The Director
After exploring the world of ancient Egypt in his production of Akhnaten for ENO in 2016, director Phelim McDermott wanted again to create a world on stage that challenged audience expectations of Ancient Egypt.
“What I often see when I look at other productions of Aida is that there is surface and gloss and brightness, but not depth. It sometimes feels like everything’s on show – there’s no mystery, no sense of what’s round the corner or inside the tomb. To make a production that has a charged atmosphere is an interesting challenge.”
Working with the same creative team he worked with on Akhnaten, designer Tom Pye and costume designer Kevin Pollard, McDermott has created a production that invites audiences to reconsider the people and culture of Ancient Egypt and reflect on the contemporary world in which we live in.
“There aren’t many ways in which we can ask ‘how can we talk about how mad the world is at the moment?’ In my hopeful moments, I think opera is one of the ways we can do that.”

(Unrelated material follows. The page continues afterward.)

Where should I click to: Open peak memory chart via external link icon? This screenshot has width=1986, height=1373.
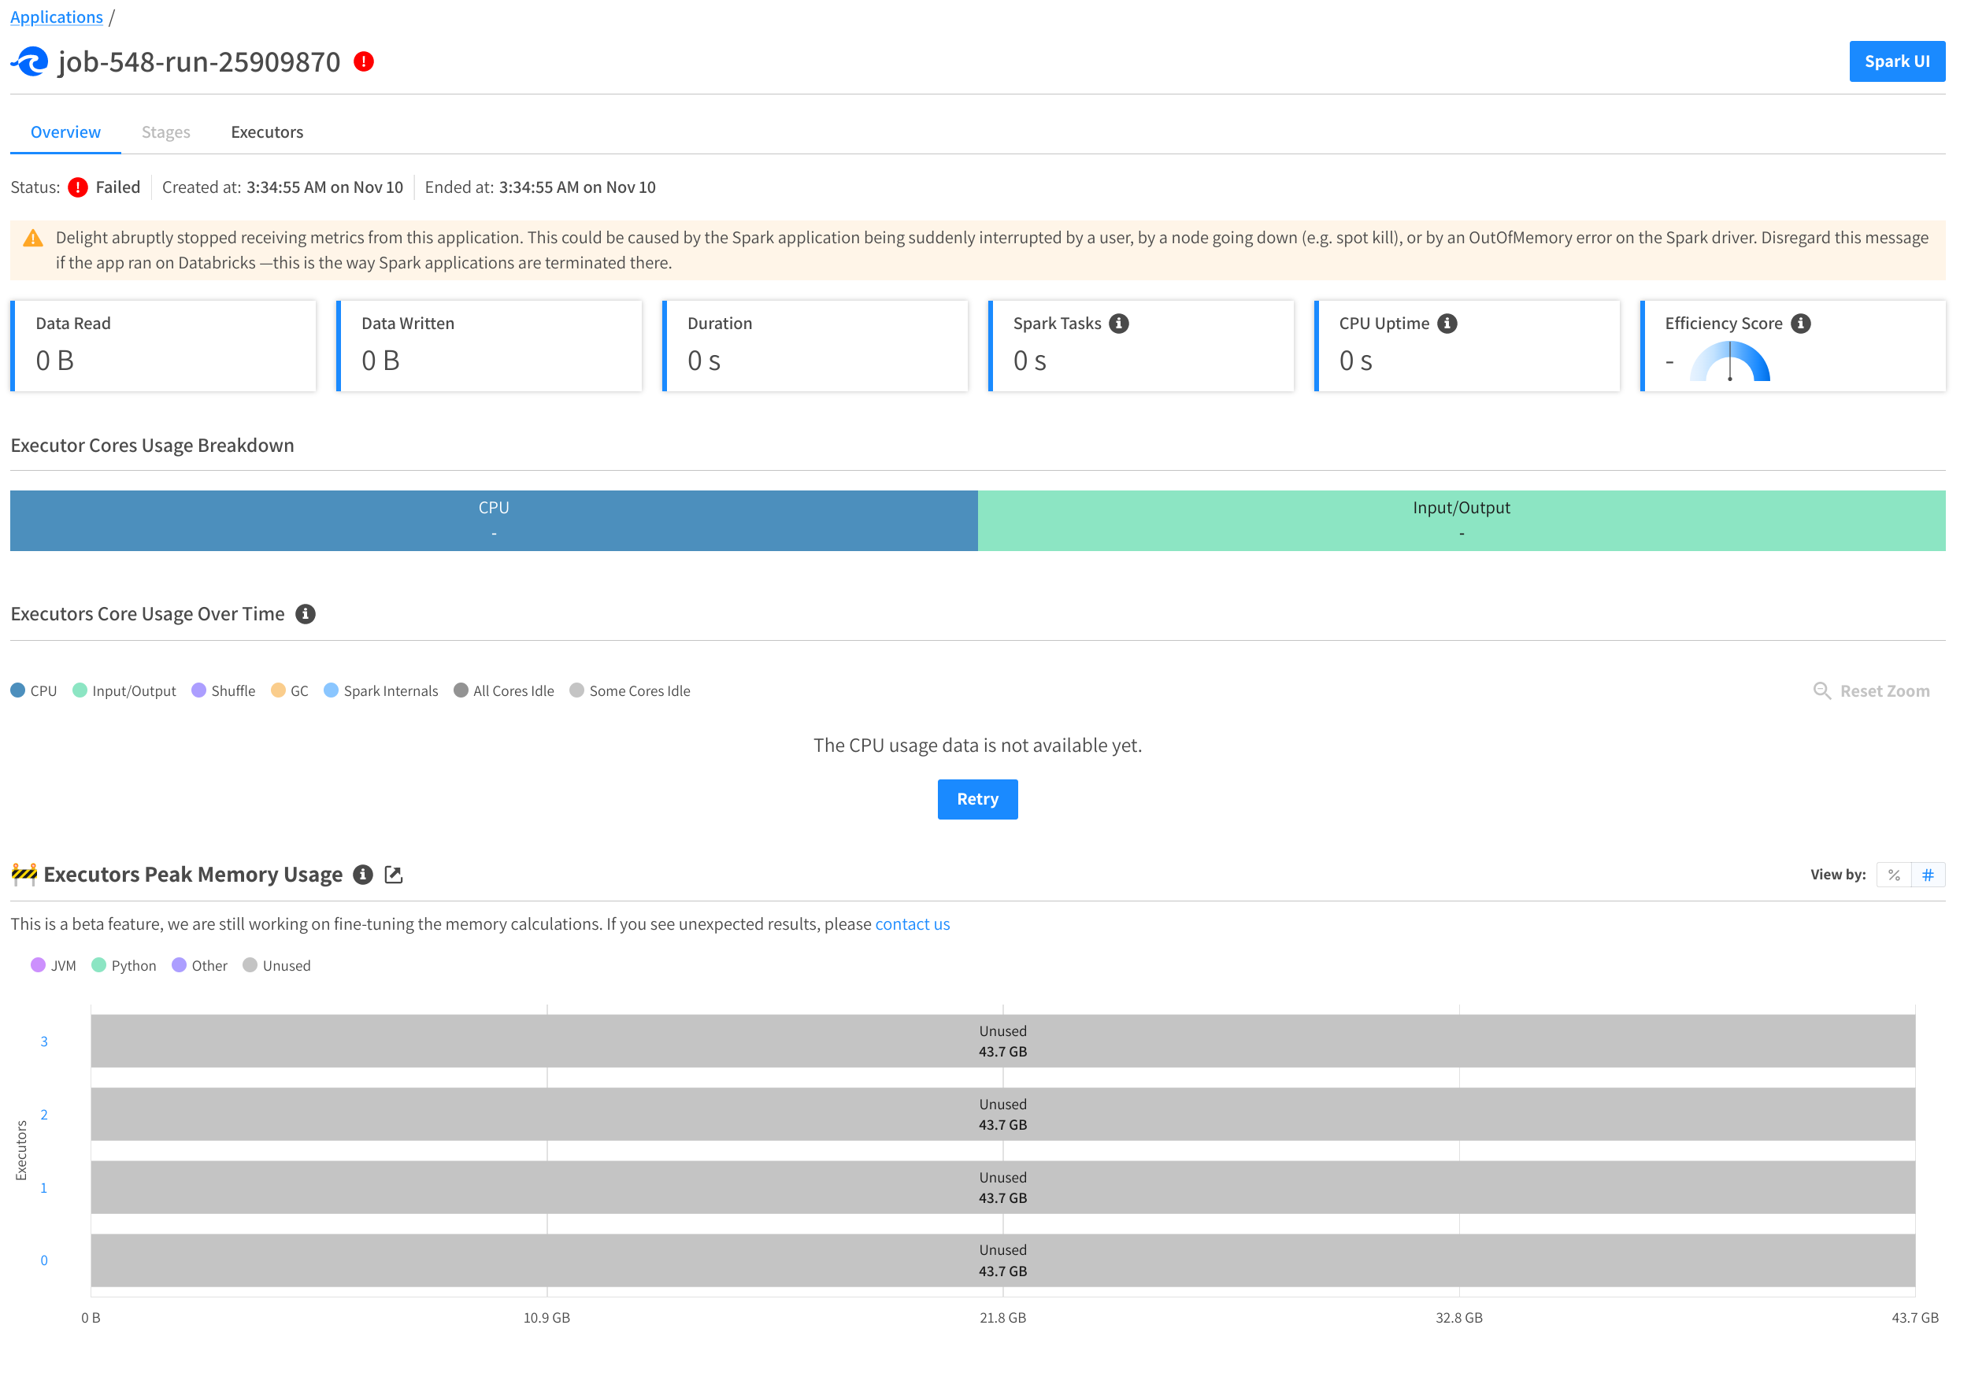(x=394, y=874)
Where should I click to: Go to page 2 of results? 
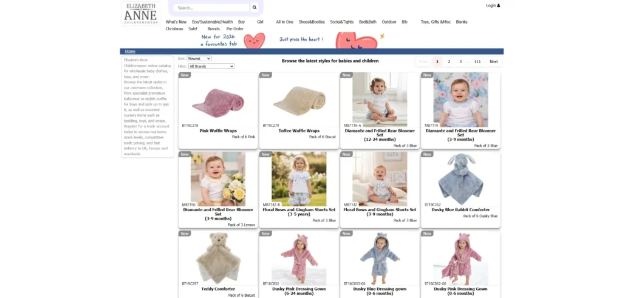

This reappraisal involves some bold creative choices that go against ideas seen in traditional stagings of Aida. In the opera’s grand scenes of public display, for example, no large animals or troupes of dancers join the cast, as is so often the choice on other productions. Instead McDermott focuses on the gritty human dramas that play out within the large scenes. In the Triumphal March in Act 2 which celebrates the return of Radames and his Egyptian troupes from battle with the Ethiopians, a procession of coffins replaces the usual procession of animals, with members of the chorus playing the families of the soldiers lost in battle and now venerated as national heroes. Such a staging references modern images of military funerals and the true nature of war, with both sides suffering fatalities.